The Ankara Bar Association has petitioned Turkey’s top administrative court for the cancellation of a ban on live music performances in public venues after 12 a.m., Turkish media outlets reported.
Turkish President Recep Tayyip Erdoğan drew the ire of opposition politicians and thousands of social media users, in addition to musicians, after announcing last week that the country would soon lift Sunday lockdowns and roll back most other restrictions as the latest wave of the pandemic subsides, but that a partial ban on live music performances would remain.
Erdoğan last Monday said Sunday lockdowns and evening curfews would be lifted from July 1 in Turkey, where the nation of 84 million has been gradually reopening after entering its first full national lockdown in late April, adding that concert halls and other music venues will have to close by midnight.

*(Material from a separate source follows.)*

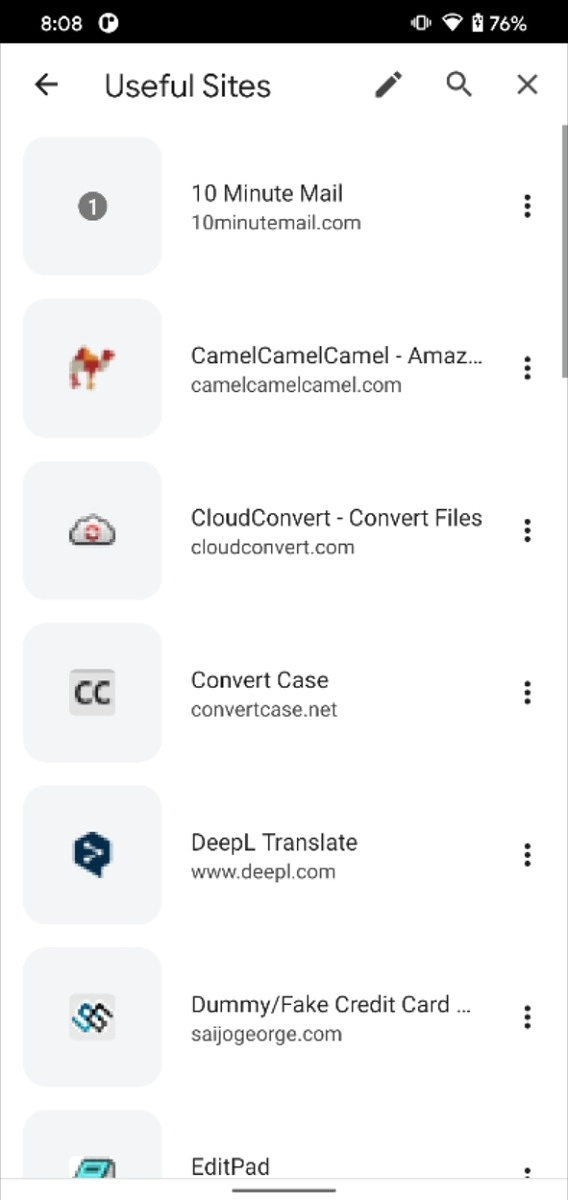568x1200 pixels.
Task: Open options menu for CloudConvert bookmark
Action: point(527,530)
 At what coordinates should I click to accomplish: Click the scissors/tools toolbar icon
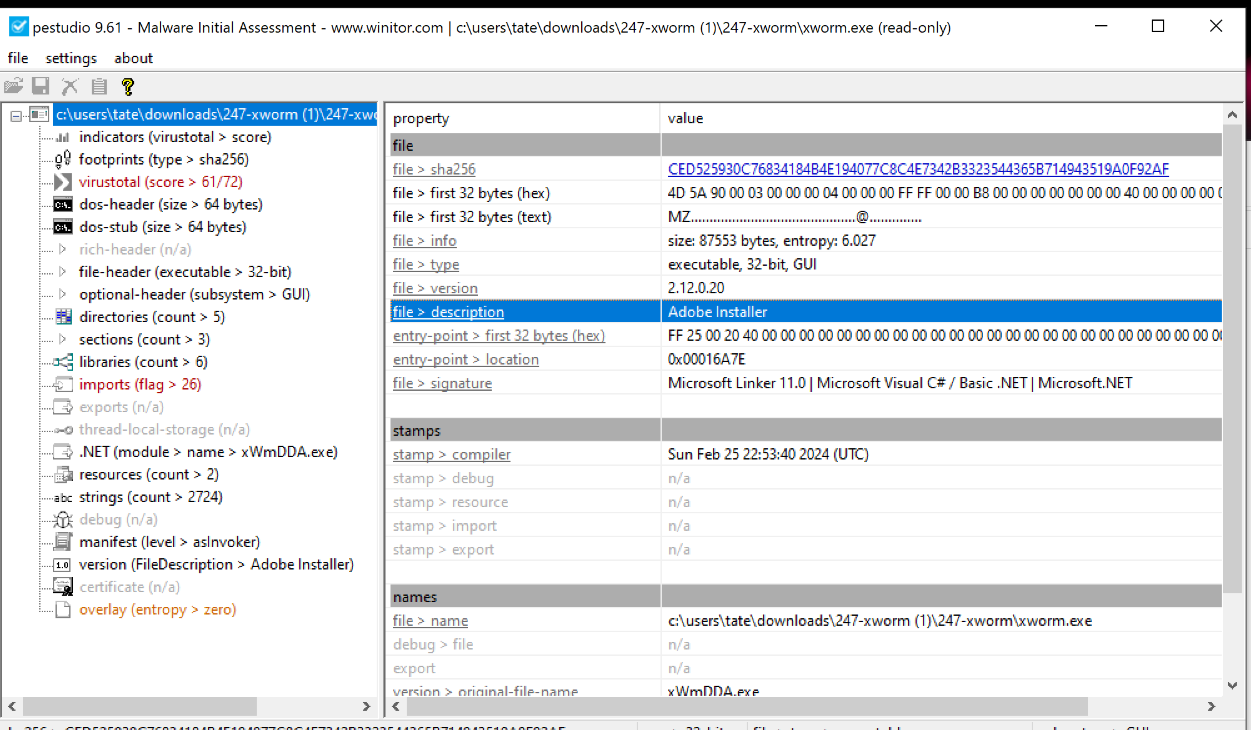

“We are pushing the restrictions on music to 12 a.m. Don’t be offended, but no one has the right to disturb others at night,” he said, sparking outrage.
Many argued that prohibiting live music from being played in restaurants, cafes, bars, hotels and similar venues after midnight has nothing to do with the fight against COVID-19, but that it was an ideology-related attempt to interfere in people’s lifestyles.
In its petition to the Council of State, the bar association said it is the duty of the state to protect the arts and artists in line with the 64th article of the Turkish Constitution, and that hence the partial music ban should be lifted.